### Given instruction 1
Reproduce the passage from the forum thread on Pitchfork's perfect album scores, starting with "Albums awarded a" and going on through "Rods – gay? (EP)".
### Given instruction 2
Pick up the forum thread on Pitchfork's perfect album scores at its final line and keep it going.

### Source document
>>>
Has anything ever got above 9.7 (Arcade Fire "Funeral")?

50-Pence | 18 Sep '07, 14:16 | Send note | Report this | Reply

that's cool

in a music-as-competition-type-way.

That makes it 0.3 of a better album than funeral.

maybe it's because the album must be 3% longer than funeral


as did...

Neutral Milk Hotel and Sonic Youth re-releases... plus tons of others.

On actual release, Bonnie Prince Billy's I See A Darkness also got a 10. As did Walt Mink's El Producto. I think Kid A and OK Computer did too. The Soft Bulletin and Yankee Hotel Foxtrot, too (I think). Hasn't been a 10.0 for a long time, though....

If I've actually named every 10.0 on Pitchfork, I'll feel a little sickened at my indieness...

Oooh! Also, Silver Jews' American Water got a 9.9


9.9?

I wonder what it did to lose that 0.1 of a point?


whats sad is that i remember this

from the review for the guided by voices 'bee thousand: directors cut' expanded release:

Sure, it stumbles occasionally, and falters as only four spare-time, blue-collar bandmates from Dayton, Ohio can-- that is, humanly and forgivably-- but the original Bee Thousand simply stands alongside the greatest of the modern era. The original warrants a 10.


wikipedia says:

Albums awarded a 10.0 rating

[edit] Initial release

The following albums received a 10.0 rating upon initial release:

* ...And You Will Know Us by the Trail of Dead – Source Tags & Codes
* 12 Rods – gay? (EP)
* Bonnie 'Prince' Billy – I See a Darkness
* The Flaming Lips – The Soft Bulletin
* Robert Pollard – Relaxation of the Asshole (In the review, this album theoretically received both a 10.0 and 0.0 rating)
* Radiohead – Kid A
* Radiohead – OK Computer
* Amon Tobin – Bricolage
* Walt Mink – El Producto
* Wilco – Yankee Hotel Foxtrot

[edit] Re-release

The following albums received a 10.0 rating upon re-release:

* Boards of Canada – Music has the Right to Children
* Glenn Branca – The Ascension
* James Brown – Live at the Apollo (Expanded Edition)
* The Clash – The Essential Clash
* The Clash – London Calling: 25th Anniversary Edition
* John Coltrane – The Olatunji Concert: The Last Live Recording
* Elvis Costello & The Attractions – This Year's Model
* Miles Davis – Kind of Blue
* Miles Davis – Sketches of Spain
* DJ Shadow – Endtroducing..... (Deluxe Edition)
* The Fall – This Nation's Saving Grace
* Iggy & The Stooges – Raw Power
* KISS – Alive!
* Neutral Milk Hotel – In the Aeroplane Over the Sea
* Pavement – Slanted and Enchanted: Luxe & Reduxe
* Pavement – Crooked Rain, Crooked Rain: LA's Desert Origins
* Pink Floyd – Animals
* Sonic Youth – Daydream Nation: Deluxe Edition
* Bruce Springsteen – Born to Run: 30th Anniversary Edition
* Television – Marquee Moon
* The Velvet Underground – Loaded
* The Who – Odds and Sods
* Wire – Pink Flag
* Wire – Chairs Missing
* XTC – English Settlement
* Various Artists – No Thanks!: The 70s Punk Rebellion

Note: Occasionally, a Pitchfork reviewer awards a 10.0 rating to an album's reissue despite its initial release being awarded a lesser rating:

- Music has the Right to Children by Boards of Canada[17] (initially awarded 8.3[18])
<<<
### Source excerpt
>>>
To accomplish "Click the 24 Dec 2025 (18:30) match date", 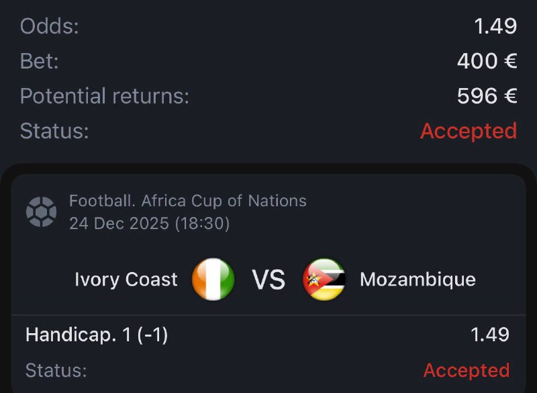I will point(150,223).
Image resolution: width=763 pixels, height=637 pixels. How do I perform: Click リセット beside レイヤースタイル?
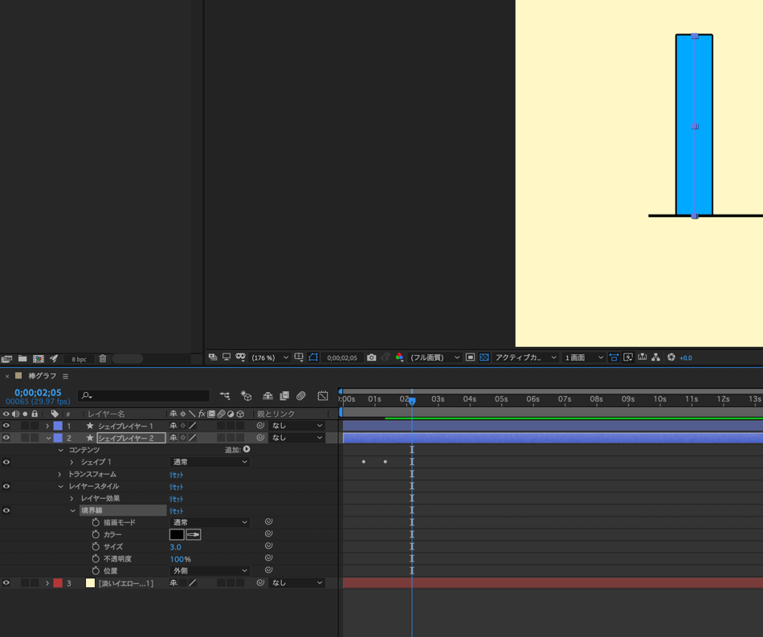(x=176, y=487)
<<<
### Exercise response 1
Albums awarded a 10.0 rating

[edit] Initial release

The following albums received a 10.0 rating upon initial release:

* ...And You Will Know Us by the Trail of Dead – Source Tags & Codes
* 12 Rods – gay? (EP)

### Exercise response 2
- Endtroducing by DJ Shadow[19] (initially awarded 9.1[20])
- In the Aeroplane Over the Sea by Neutral Milk Hotel[21] (initially awarded 8.7[22])


giving 10 to most of this albums

is really stupid...
But that's just me !


didn't

silent shout by the knife get 10.0 at one point?


Pitchfork's review system really bugs me

I hate the pseudo-science of giving a really specific score to what's basically an arbitary judgment.


Totally.

What's worse is that it's actually equivalent to a 100 pt scale.

What. The. Fuck. kind of functional value is there in discriminating between two pieces of music on that granular a scale.


what the fuck!?

It's a review system! Will people just get over how some indie site uses DECIMAL POINTS instead of out of 5/10....

It makes for better detail, and REALLY DOESNT FUCKING MATTER.


yeah

exactly. I actually like their scale.


Makes for better detail?

How? I accept the "Really doens't fucking matter" bit but it doesn't make for better detail. It makes for an even more arbitary number than a score out of 10.


Because, on the rare occasion a 10.0

is awarded it is a big deal, because it almost never happens... Also, only a few albums a year get 9.0+... I think there's a major difference between an album getting, say, 9.2, and 9.7...

Whereas a site like DiS gives 9s out all the time, and quite a few tens. This makes the scores seem less important... if it used a decimal system I think that the high scores wouldn't be given quite so regularly

I agree that down the scale it doesn't really matter between a 5.7 and a 6.1 or whatever, but I don't think it really matters.

Ratings in general are pretty rubbish anyway... people who read the ratings and not the review itself are not good.


oh my god. I'm actually arguing about this.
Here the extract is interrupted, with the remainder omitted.